In truth, it turned out even better than that. She became my very best friend for years and has more dirt on me than anyone else. I’ve told her things I haven’t even told my therapist. We live hours apart, so don’t see each other often, but it doesn’t matter. When we do meet, we pick up right where we left off.

The last weekend we spent together, we climbed into a big empty hot tub at the quaint bed and breakfast where we were staying and smoked a joint she had brought along. I don’t remember why we smoked in the hot tub. Maybe because we were high? But I don’t want you to get the wrong impression of her. She had never gotten high before she met me. Once I remember smoking with a group of friends in college and she got paranoid and stuffed wet towels at the base of the door and ranted about sirens no one else heard. She had been such a novice then, a real innocent.

But now? I’m not drinking and I’m not smoking and she still can. So can the other two college friends who were included on the invite. One is married and one is divorced and dating. All are bringing significant others and none are bringing kids.There’s talk of massages and dinner at the Borgata and someone used the phrase “adult beverages”. My excitement soured pretty quickly. I decided not to go.
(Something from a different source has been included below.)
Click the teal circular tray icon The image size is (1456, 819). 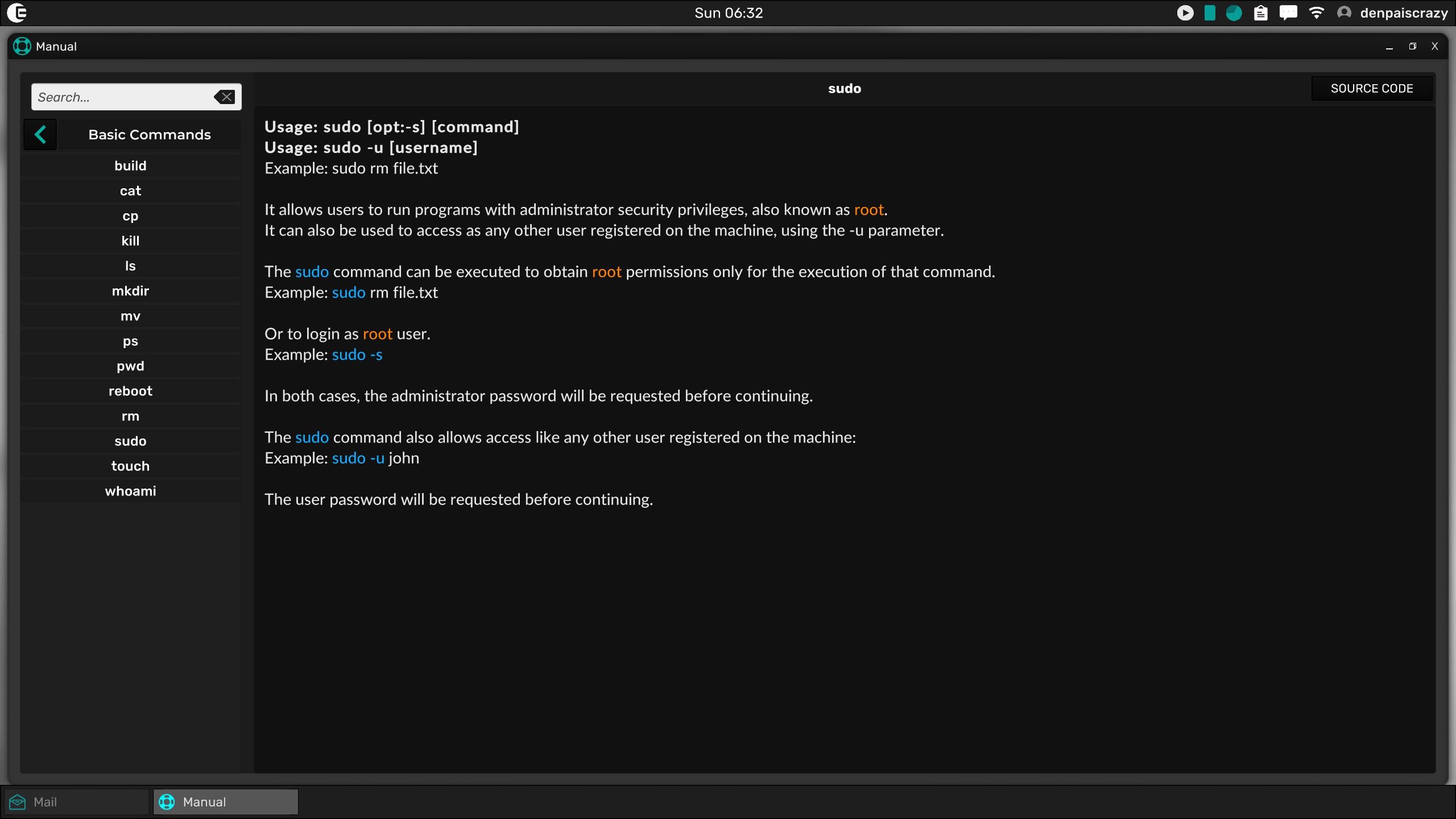pyautogui.click(x=1234, y=13)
My husband and I don’t have easy access to a babysitter. I probably could have found one, but we’re not the type to drop $200 a night on a hotel room at short notice anyway. Plus there’d be dinner. One of my friends has exquisite taste, so we wouldn’t have been dining in a diner, unfortunately. Plus there’s gambling! What if I turned out to be like Julie Hagerty in Lost in America and was never allowed to utter the words “nest” and “egg” in the same sentence again? The only other time I gambled was playing $5 in slots on a riverboat in New Orleans, and I didn’t win anything. What if I won and the pleasure part of my brain lit up like the Rockefeller Christmas Tree? It could turn into my most dangerous addiction yet.

Part of me still wanted to go, just on my own and only for the day. I could have left my husband at home with the kids. He would have gone along with this, though wasn’t happy when I mentioned it. I decided it wasn’t worth the strain, plus who wants to be a seventh wheel?

Still I pictured myself sitting alone on the beach, which I assume you can do without getting knifed or stuck by a needle. I picture strolling along the boardwalk and ducking into a tacky shop to buy a tacky “My mom went to Atlantic City and all I lost was my college fund” shirt for my youngest. I pictured the trip as a getaway, a change of scenery, a chance to get out of myself and watch old people squeeze every last drop out of bus trip tokens and buffets.

Probably the number one reason I didn’t go, though, was because I don’t drink anymore. My friends still drink because they can. They know I don’t drink, so I don’t worry about that, but I did think of what my sponsor shared at a meeting the other night. At six months sober, she had met old friends at a bar and nursed cups of coffee all night long and proudly told her sponsor about it afterwards. Her sponsor said “You’re proud of yourself, huh? For standing in the gasoline all night?”

Lately I’ve felt a bit shaky in my sobriety. The other night I kind of lost it when I realized how badly I wanted beer and how angry I was at not being able to have one. I didn’t drink, but the memory feels so strange and even felt that way while it was happening. It shook me up. I don’t think this is a good time for me to sit around a table with friends I love dearly and laugh while they enjoy drinks the way I once did, never knowing it would end. Who wants to stand in gasoline?

I would like to take my family to Atlantic City though. Maybe in spring we’ll go and all four of us can walk along the beach and eat lunch in a diner with a shady, unshaven character slumped in a corner booth. We can take turns discreetly making up stories about him while we wait for sandwiches to arrive and, with my husband close by, our nest egg will remain safe and sound.

This feels like a new kind of adventure. I like that sobriety has surprises like that.